Records for this task:
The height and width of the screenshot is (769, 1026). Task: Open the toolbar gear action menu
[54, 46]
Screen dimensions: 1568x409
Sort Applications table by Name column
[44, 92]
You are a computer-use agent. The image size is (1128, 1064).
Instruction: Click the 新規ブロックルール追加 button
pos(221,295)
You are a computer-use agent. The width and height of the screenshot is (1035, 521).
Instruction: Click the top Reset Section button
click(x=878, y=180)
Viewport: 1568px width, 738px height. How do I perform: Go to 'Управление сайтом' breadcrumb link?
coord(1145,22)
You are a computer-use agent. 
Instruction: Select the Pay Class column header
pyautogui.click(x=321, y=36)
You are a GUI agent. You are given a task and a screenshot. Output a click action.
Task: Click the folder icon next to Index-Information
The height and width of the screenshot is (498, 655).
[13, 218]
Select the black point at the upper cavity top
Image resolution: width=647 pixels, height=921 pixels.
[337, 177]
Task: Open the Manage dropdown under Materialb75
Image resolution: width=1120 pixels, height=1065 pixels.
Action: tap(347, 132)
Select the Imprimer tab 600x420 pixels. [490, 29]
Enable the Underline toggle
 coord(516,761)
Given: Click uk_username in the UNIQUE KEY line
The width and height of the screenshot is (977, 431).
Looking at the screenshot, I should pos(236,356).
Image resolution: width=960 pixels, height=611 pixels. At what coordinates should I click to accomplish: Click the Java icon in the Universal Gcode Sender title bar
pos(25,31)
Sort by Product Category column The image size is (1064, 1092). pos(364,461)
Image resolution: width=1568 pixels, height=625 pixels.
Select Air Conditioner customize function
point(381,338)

Aim of the exercise: Which lines of the data include the string "agent"? Find them and copy each one.

Task solution:
You are a computer-use agent. The image size is (1128, 1064).
You are a computer-use agent. The width and height of the screenshot is (1035, 521).
You are a computer-use agent. 
You are a GUI agent. You are given a task and a screenshot. Output a click action.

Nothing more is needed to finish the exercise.